**What is being asked**
Go through the listing below and output exactly the line with "Save Now (429, 1357)", the line with "Miramar (32, 870)", and each line between; omit the rest.
════
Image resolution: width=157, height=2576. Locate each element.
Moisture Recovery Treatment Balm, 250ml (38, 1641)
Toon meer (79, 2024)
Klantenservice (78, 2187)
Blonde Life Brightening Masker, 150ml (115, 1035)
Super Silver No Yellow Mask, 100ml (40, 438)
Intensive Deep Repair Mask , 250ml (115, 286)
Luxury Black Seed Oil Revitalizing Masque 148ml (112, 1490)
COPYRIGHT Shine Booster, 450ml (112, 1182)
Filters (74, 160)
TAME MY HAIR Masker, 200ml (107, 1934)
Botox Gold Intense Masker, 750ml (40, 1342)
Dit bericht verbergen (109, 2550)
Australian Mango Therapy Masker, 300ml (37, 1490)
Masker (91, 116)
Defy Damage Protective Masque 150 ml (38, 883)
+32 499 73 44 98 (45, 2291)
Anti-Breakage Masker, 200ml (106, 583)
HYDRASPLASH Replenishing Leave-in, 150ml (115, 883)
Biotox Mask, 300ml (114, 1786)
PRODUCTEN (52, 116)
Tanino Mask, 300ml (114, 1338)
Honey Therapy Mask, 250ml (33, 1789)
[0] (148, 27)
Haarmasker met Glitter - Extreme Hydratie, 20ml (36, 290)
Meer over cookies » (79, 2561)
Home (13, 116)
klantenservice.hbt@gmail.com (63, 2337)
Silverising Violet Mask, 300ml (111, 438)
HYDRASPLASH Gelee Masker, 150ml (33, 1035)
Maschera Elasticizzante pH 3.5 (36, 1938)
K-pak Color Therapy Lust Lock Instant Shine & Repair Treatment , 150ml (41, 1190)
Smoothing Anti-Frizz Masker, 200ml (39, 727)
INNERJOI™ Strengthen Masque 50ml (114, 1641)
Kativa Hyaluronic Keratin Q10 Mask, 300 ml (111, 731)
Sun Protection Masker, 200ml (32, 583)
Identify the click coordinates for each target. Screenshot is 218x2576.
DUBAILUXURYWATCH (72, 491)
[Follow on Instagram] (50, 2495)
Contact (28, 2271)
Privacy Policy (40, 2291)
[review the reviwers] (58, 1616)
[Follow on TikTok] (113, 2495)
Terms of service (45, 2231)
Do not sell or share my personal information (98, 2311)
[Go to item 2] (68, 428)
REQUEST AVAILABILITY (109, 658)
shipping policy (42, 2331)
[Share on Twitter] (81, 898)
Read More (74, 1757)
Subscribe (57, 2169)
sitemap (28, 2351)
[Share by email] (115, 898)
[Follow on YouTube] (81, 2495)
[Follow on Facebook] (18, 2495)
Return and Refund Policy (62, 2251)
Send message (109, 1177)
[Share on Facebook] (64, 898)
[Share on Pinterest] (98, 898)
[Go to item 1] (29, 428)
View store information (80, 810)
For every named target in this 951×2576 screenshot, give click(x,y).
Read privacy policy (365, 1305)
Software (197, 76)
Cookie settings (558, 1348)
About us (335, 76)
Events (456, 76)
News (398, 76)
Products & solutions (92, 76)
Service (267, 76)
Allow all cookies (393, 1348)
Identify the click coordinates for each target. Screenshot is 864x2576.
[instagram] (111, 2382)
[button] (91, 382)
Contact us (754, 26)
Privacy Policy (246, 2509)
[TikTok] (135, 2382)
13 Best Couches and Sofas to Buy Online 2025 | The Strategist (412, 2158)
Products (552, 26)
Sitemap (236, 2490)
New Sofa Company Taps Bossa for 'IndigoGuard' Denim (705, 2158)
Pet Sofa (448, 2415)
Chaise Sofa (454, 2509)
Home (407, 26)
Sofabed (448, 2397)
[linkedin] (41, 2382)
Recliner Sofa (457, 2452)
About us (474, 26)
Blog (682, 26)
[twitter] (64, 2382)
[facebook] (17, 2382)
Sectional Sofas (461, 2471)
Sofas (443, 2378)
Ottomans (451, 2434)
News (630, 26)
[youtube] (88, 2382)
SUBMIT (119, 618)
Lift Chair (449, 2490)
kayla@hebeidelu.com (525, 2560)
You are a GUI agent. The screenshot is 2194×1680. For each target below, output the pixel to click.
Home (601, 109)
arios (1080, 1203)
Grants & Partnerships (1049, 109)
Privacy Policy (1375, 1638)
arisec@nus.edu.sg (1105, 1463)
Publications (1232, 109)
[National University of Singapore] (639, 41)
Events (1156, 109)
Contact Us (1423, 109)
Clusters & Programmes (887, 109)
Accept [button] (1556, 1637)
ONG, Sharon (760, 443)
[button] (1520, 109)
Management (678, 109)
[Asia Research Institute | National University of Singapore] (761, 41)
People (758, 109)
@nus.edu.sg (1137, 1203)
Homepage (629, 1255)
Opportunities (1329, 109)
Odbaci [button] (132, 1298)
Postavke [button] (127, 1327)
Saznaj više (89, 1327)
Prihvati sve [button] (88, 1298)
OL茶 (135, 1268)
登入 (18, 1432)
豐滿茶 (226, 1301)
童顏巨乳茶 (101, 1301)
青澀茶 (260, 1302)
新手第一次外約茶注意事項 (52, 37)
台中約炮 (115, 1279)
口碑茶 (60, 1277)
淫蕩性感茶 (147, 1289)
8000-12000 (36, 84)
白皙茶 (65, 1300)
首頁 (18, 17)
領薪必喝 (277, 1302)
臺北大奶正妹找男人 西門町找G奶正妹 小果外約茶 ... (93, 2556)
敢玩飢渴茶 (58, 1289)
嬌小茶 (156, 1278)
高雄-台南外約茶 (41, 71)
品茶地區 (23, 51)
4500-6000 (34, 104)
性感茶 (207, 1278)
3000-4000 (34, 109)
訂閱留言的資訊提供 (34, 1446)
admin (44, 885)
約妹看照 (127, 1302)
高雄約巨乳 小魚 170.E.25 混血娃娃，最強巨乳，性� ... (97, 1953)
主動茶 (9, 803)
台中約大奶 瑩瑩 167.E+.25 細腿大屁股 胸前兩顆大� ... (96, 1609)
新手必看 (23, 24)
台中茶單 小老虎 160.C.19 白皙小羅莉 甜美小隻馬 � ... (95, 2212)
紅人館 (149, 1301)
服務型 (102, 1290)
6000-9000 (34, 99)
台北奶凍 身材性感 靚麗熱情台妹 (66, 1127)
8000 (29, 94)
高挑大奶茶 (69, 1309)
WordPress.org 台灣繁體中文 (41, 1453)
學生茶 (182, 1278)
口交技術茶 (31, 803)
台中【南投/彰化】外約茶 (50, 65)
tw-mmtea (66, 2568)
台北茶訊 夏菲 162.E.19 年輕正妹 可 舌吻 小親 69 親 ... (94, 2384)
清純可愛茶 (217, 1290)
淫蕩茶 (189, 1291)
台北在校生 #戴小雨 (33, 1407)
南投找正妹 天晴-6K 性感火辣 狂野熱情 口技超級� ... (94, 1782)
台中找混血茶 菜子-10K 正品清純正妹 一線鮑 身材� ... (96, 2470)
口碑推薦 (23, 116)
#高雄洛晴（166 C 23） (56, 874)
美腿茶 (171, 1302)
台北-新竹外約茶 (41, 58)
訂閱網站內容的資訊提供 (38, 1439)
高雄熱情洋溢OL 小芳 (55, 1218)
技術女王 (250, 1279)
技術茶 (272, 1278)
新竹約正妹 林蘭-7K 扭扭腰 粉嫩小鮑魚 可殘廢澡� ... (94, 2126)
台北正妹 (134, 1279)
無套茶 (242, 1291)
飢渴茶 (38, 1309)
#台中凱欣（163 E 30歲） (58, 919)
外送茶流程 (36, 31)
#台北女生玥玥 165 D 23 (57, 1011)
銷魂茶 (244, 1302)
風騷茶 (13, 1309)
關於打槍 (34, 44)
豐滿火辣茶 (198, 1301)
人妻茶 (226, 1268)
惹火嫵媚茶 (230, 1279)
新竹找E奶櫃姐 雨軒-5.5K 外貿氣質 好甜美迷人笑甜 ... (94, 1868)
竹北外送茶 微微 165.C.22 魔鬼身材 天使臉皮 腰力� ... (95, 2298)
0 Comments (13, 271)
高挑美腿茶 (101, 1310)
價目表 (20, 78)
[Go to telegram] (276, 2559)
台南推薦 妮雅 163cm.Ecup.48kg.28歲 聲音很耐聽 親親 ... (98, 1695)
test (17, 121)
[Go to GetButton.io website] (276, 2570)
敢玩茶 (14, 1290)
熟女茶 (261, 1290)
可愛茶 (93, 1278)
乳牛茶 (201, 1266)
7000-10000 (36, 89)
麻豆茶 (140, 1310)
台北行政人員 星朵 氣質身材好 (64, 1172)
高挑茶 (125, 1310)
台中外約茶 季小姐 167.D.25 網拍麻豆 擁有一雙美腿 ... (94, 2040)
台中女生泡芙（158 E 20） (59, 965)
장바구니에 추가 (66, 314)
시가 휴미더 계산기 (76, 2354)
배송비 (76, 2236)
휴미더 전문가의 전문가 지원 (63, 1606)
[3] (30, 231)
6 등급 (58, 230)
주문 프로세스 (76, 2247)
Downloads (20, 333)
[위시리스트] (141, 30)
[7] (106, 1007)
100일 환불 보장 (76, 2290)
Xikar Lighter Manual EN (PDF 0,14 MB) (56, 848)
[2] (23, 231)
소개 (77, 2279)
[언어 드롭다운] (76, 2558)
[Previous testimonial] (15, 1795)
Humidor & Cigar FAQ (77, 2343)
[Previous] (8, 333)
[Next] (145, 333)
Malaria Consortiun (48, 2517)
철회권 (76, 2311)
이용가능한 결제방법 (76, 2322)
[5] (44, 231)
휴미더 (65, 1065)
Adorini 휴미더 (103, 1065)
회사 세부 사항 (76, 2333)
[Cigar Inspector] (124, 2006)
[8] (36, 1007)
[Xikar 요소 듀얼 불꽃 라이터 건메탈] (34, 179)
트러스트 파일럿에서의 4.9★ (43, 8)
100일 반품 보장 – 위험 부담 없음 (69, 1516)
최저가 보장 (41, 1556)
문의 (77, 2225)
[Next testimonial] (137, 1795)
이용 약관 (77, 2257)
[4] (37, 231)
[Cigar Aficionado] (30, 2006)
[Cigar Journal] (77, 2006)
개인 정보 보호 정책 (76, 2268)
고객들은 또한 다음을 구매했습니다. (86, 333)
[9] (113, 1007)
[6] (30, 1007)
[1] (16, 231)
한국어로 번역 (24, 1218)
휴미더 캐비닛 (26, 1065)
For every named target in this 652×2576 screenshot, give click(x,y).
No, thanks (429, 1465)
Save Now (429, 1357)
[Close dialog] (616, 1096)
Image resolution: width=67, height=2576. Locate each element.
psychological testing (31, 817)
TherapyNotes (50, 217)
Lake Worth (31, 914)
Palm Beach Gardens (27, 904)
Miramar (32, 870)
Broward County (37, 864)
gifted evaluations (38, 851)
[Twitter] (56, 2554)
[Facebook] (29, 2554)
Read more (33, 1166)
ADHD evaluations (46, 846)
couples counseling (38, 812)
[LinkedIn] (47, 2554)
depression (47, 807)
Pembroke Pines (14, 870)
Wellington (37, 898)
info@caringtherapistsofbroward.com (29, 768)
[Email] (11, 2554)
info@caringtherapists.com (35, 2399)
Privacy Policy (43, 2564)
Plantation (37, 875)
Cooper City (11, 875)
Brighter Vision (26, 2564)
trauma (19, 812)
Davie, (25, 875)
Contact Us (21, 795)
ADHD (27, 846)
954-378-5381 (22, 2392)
════
**Expected answer**
Save Now (429, 1357)
[Close dialog] (616, 1096)
Image resolution: width=67, height=2576. Locate each element.
psychological testing (31, 817)
TherapyNotes (50, 217)
Lake Worth (31, 914)
Palm Beach Gardens (27, 904)
Miramar (32, 870)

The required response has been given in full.